### Problem statement
Retype all of the data that follows, line for line.

Stored entries:
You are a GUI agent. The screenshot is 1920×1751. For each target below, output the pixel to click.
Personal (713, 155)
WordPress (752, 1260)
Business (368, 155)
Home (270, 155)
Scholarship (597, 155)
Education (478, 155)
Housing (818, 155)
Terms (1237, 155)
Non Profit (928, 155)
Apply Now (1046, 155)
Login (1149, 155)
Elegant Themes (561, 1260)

### Answer space
You are a GUI agent. The screenshot is 1920×1751. For each target below, output the pixel to click.
Personal (713, 155)
WordPress (752, 1260)
Business (368, 155)
Home (270, 155)
Scholarship (597, 155)
Education (478, 155)
Housing (818, 155)
Terms (1237, 155)
Non Profit (928, 155)
Apply Now (1046, 155)
Login (1149, 155)
Elegant Themes (561, 1260)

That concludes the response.